> _TEXT_
>> start
Each metric provides statistical information including mean, standard deviation, and individual measurements.

Basic Usage#

Accessing Performance Metrics#

Every model instance automatically collects performance metrics. You can access them using the get_performance_metrics() method:

from model_api.models import Model
import cv2

# Create a model
model = Model.create_model("path/to/your/model.xml")

# Perform inference
image = cv2.imread("path/to/image.jpg")
result = model(image)

# Get performance metrics
metrics = model.get_performance_metrics()

Logging Performance Metrics#

The simplest way to view performance metrics is to use the built-in logging method:

# Configure logging
logging.basicConfig(level=logging.INFO, format='%(message)s')

# Log all performance metrics to console
metrics.log_metrics()
>> end
> _DATA SHOWN_
>> start
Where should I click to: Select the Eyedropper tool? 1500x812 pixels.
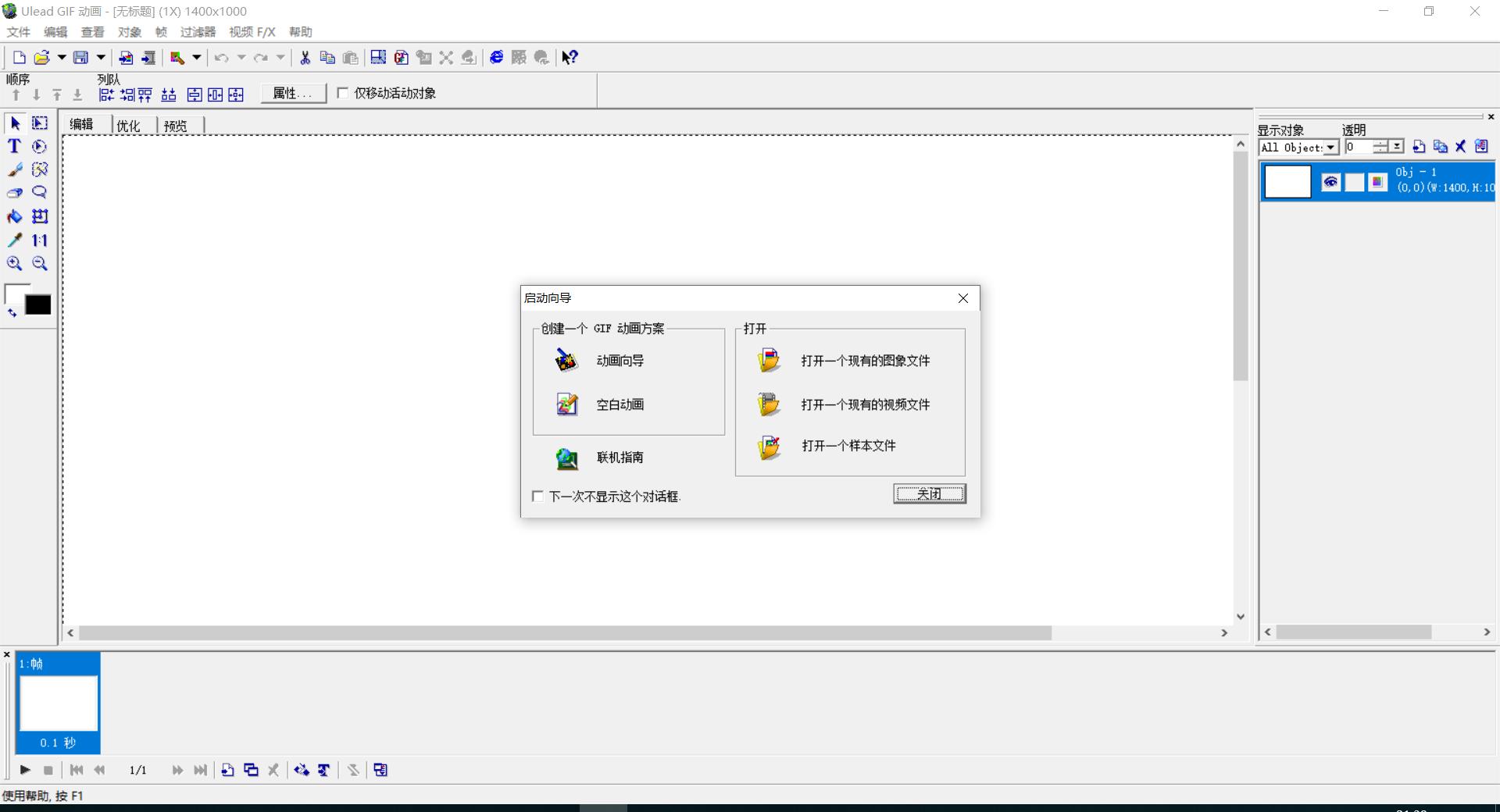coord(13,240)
>> end
> _REQUESTS_
1. In the performance metrics text, which method do you call on a model instance to get its performance metrics?
2. Please continue the performance metrics text from where it stops.

> _OUTPUTS FOR THE TASKS_
1. get_performance_metrics()

2.
This will output detailed performance information:

============================================================
               🚀 PERFORMANCE METRICS REPORT 🚀
============================================================

📊 Model Loading:
   Load Time: 2.497s

⚙️  Processing Times (mean ± std):
   Preprocess:  0.001s ± 0.000s
   Inference:   0.570s ± 0.020s
   Postprocess: 0.001s ± 0.000s

📈 Total Time Statistics:
   Mean:  0.572s ± 0.020s
   Min:   0.556s
   Max:   0.642s

🎯 Performance Summary:
   Total Frames: 100
   FPS:          1.75
============================================================

Detailed Metrics Access#

Individual Timing Statistics#

You can access individual timing statistics for more detailed analysis:

# Get specific timing statistics
load_time = metrics.get_load_time()
preprocess_time = metrics.get_preprocess_time()
inference_time = metrics.get_inference_time()
postprocess_time = metrics.get_postprocess_time()
total_time = metrics.get_total_time()
total_min_time = metrics.get_total_time_min()
total_max_time = metrics.get_total_time_max()

# Access statistical information
print(f"Mean inference time: {inference_time.mean():.3f} seconds")
print(f"Standard deviation: {inference_time.stddev():.3f} seconds")
print(f"Total inference time: {inference_time.time:.3f} seconds")
print(f"Number of inferences: {inference_time.count}")

Frame Rate and Throughput#

# Get frames per second and total frame count
fps = metrics.get_fps()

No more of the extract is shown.